Lazard is proudly celebrating its 175th anniversary this year. The 176th year of the venerable investment bank’s existence is, however, proving complicated.
The Financial Times on Tuesday reported Lazard conducted and terminated preliminary buyout discussions with ADQ, a sovereign wealth fund of Abu Dhabi. Such talks should not come as a surprise. Lazard is attempting to reset itself amid a significant deal drought and heightened competition. At the same time, tens of billions in Gulf money is being thrown at western sports and financial institutions for commercial or soft power reasons.
Lazard has been a public company for almost two decades. Even after a recent rough stretch, it still commands an enterprise value of about $4bn. Most professional services firms historically were owned and managed by employees. The introduction of public, non-management shareholders is a relatively recent experiment. Its shortcomings are now manifest in Lazard’s plight.
Lazard’s current stock price is only marginally higher than its 2005 listing price. It still grossed a healthy $1.7bn in deal fees in 2021. But those are erratic and are not the ideal foundation for public equity which prizes a steady, predictable and gently upward trajectory in profits. The asset management business was intended to be such a hedge. But Lazard Asset Management is a relative minnow with roughly $200bn in AUM.
Lazard would benefit from being private and not having to expand simply for growth’s sake. The company generates strong cash flow and has paid a healthy dividend for years. Its current dividend yield is six per cent. A single, long-term oriented shareholder could be ideal if it did not undermine the group’s unique independence. But to get to that juncture, public shareholders would have to be bought out at a price well above intrinsic value.
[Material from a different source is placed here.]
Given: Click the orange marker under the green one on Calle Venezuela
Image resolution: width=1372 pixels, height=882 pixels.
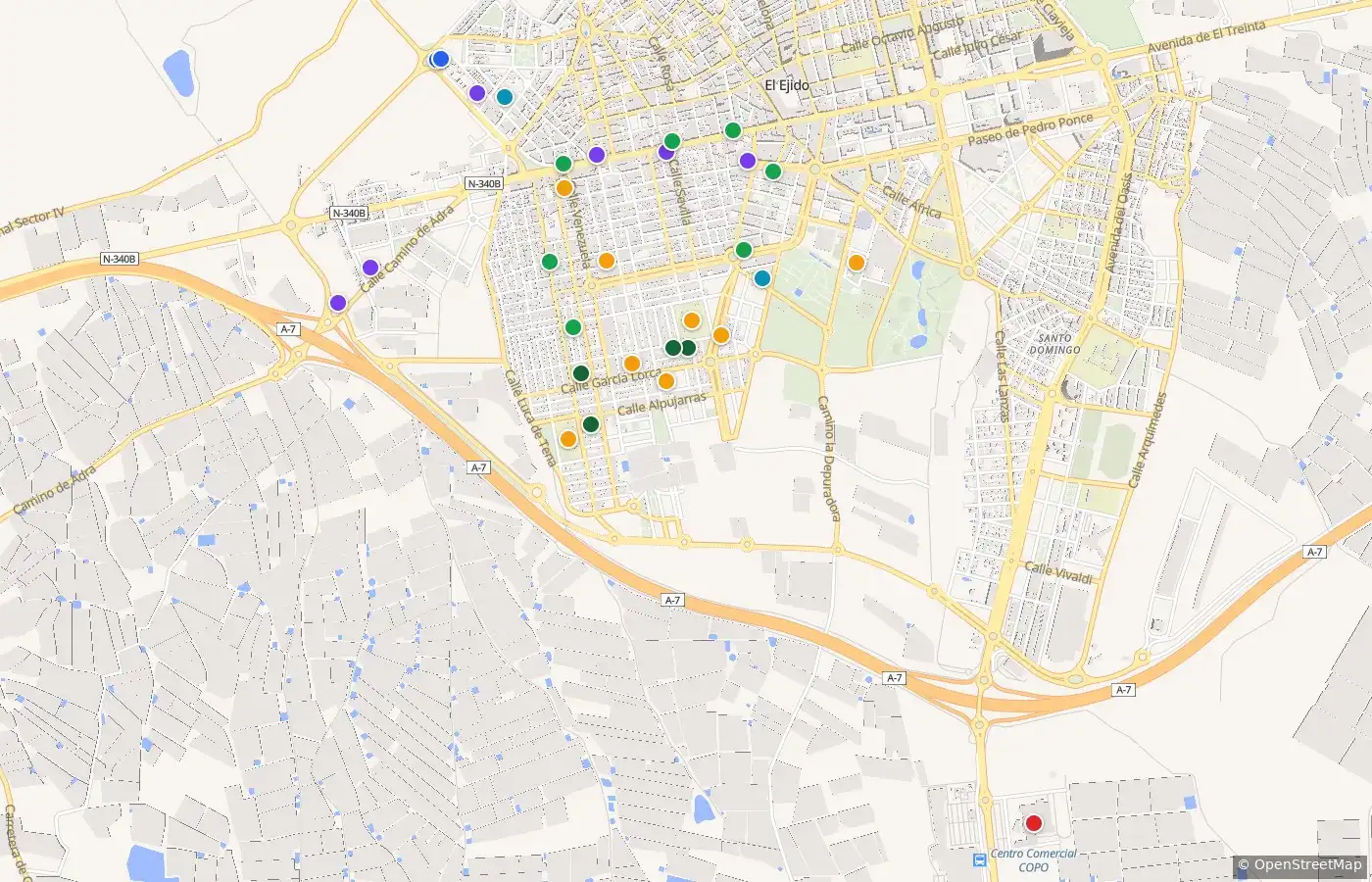Looking at the screenshot, I should click(564, 187).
Lazard, ironically, went public to raise proceeds needed to buy out old-line shareholders. A better option back in 2005 — when Lazard bankers owned the majority of the firm — would have been to find a party such as ADQ to fund the purchase of those minority legacy owners’ stakes. That would have avoided its largely lacklustre run as a public stock. Instead, Lazard finds itself with few options other than to continue as an independent, public company.